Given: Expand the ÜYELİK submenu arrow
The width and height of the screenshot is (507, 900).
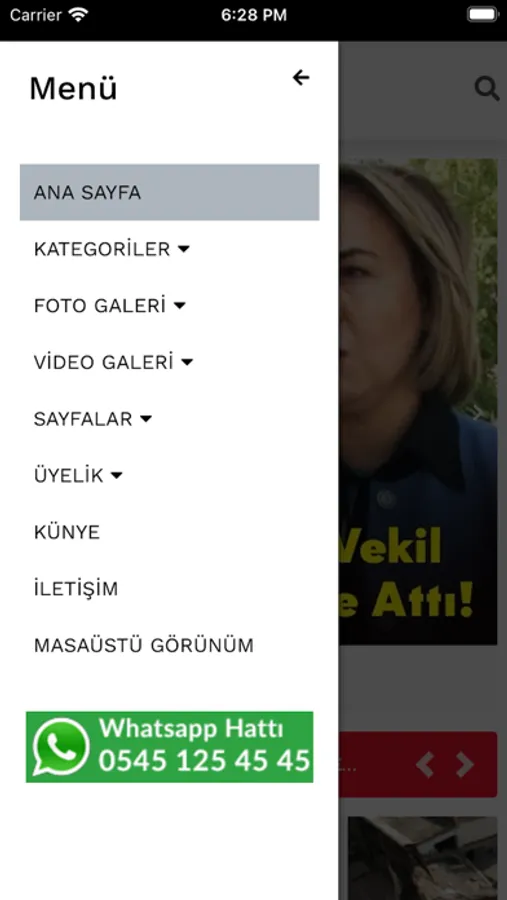Looking at the screenshot, I should point(117,475).
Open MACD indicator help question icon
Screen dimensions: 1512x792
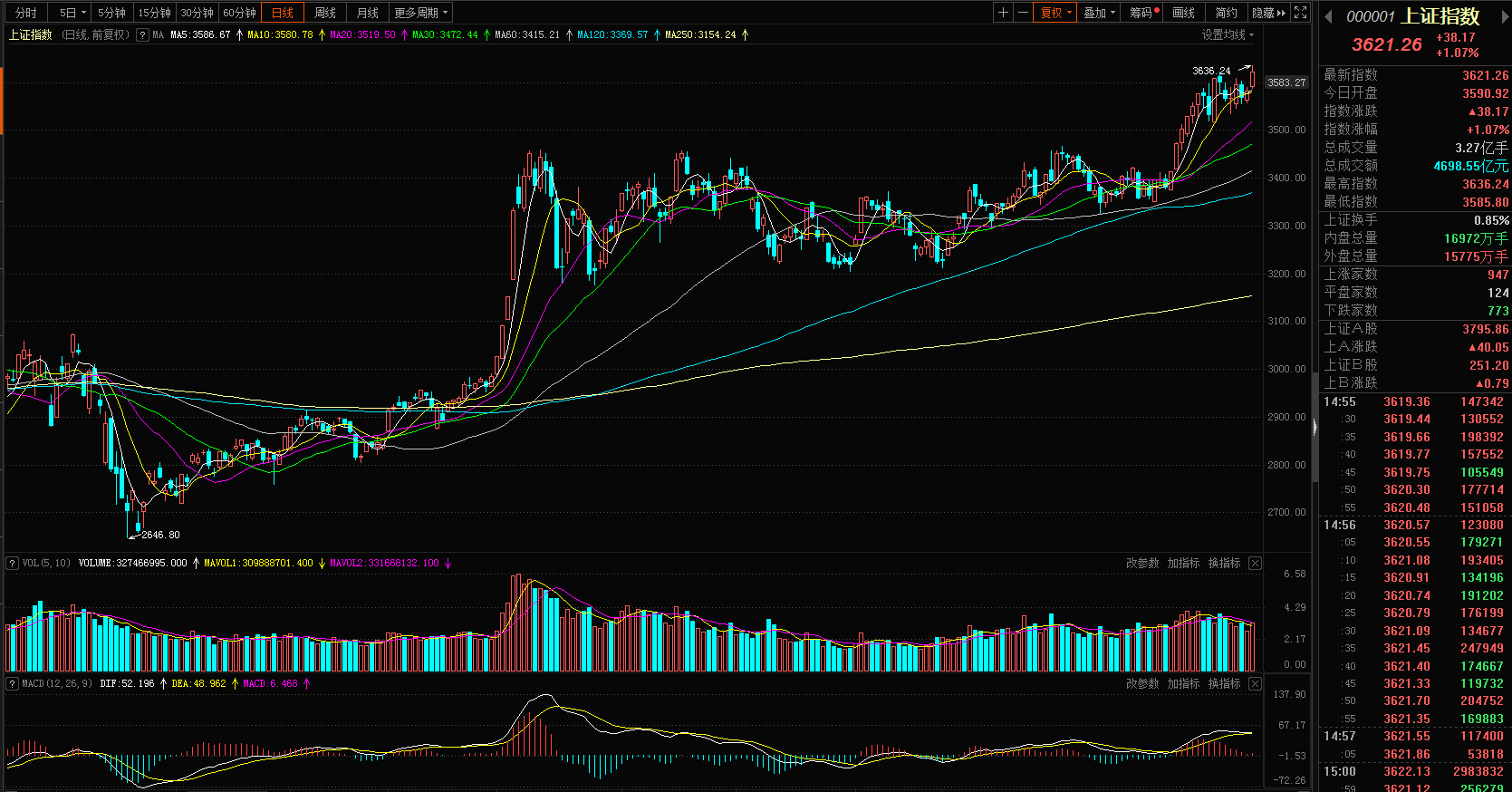pyautogui.click(x=13, y=683)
+ + + +
What the answer needs is every record above, exactly as written, and no pictures.

* Final answer:
Given: Expand the ÜYELİK submenu arrow
The width and height of the screenshot is (507, 900).
Looking at the screenshot, I should point(117,475).
Open MACD indicator help question icon
Screen dimensions: 1512x792
pyautogui.click(x=13, y=683)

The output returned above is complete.